Para Felipe Brait, produtor cultural e integrante do coletivo Frente 3 de Fevereiro, a fragmentação temática ocorre porque “tem mais adesão dentro de seu próprio nicho”, mas também para evitar os haters. A polarização agressiva do Brasil faz com que os artistas, nas palavras do gestor cultural Jonaya de Castro, às vezes evitem o confronto direto: “Cada um trabalha na sua linha principal de investigação, o racismo, a destruição ambiental. Escolhem caminhos que não são necessariamente mais sutis”. Para o artista e pesquisador Alex Frechette, autor do livro Bolsonarismo e Arte – Notas sobre um cotidiano autoritário, a fragmentação não é negativa: “Na arte a coisa ganha outro tempo e busca-se uma reflexão que se conecte com a história, a psicanálise, a filosofia. Os caminhos são múltiplos”.
Negritude e vidas resilientes
Especialmente exuberante é a produção cultural de autores negros. A música brasileira subiu o tom das reivindicações através de artistas como Emicida, Drik Barbosa, Caio Prado, Linn Quebrada e Liniker (estes últimos, mulheres trans), entre outros. Por outro lado, a nova onda de escritores negros encabeça a lista de prêmios e vendas, conforme noticiado pelo The New York Times. Destacam-se Djamila Ribeiro, Pieta Poeta, Itamar Vieira Júnior (cujo best-seller Torto Arado já conquistou o mundo), Geovani Martins (O sol na cabeça foi publicado em espanhol) ou Jefferson Tenório (ganhou o prêmio Jabuti em 2021, o mais importante do Brasil), entre muitos outros.

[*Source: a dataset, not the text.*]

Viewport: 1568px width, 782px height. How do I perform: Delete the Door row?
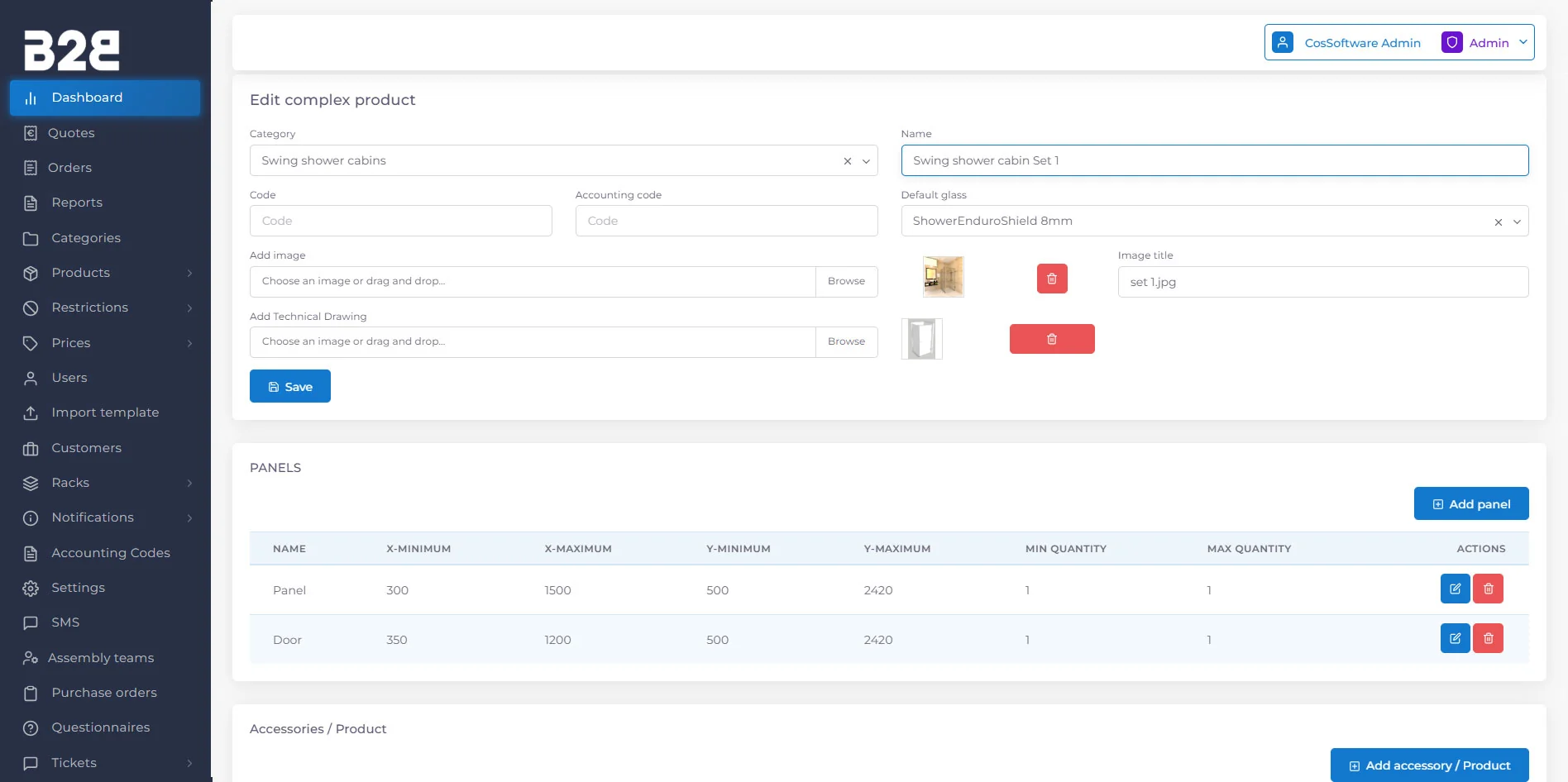(1488, 639)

O que é mais eficiente contra Bolsonaro, os trabalhos contra sua figura ou a criação em campos identitários? Brígida Campbell, artista e professora da Faculdade de Belas Artes da Universidade Federal de Minas Gerais (UFMG), sustenta que o papel da arte é se opor à lógica bolsonarista e apresentar outra forma de ver a vida: “Essas ações mais sutis são um poderoso campo simbólico construído por meio de fragmentos, mas que compõem um corpo político crítico, ramificado, rizomático, que se infiltra no imaginário político e crítico do país”. As intervenções performativas do Desvio Coletivo, que colocam o corpo da mulher em desobediência, tornam visível outra realidade possível. A resistência, como aponta a artista Joan Zatz em sua tese de doutorado Arte em Fuga, consiste na continuidade de modos de vida dissidentes. Essas vidas – negras, trans, gays, indígenas, cooperativas – causam conflito entre as perspectivas de mundo. A reprodução da vida se opõe à pulsão de morte de Bolsonaro.
Anos atrás, a Ocupação 9 de Julho, espaço efervescente de resistência em São Paulo, pediu ajuda a alguns artistas. E decidiram que sua contribuição artística seria a construção dos fogões de cozinha. Desde então, sob o lema “comida para alimentar a luta”, divulgam a vida cotidiana que rodeia seus fogões.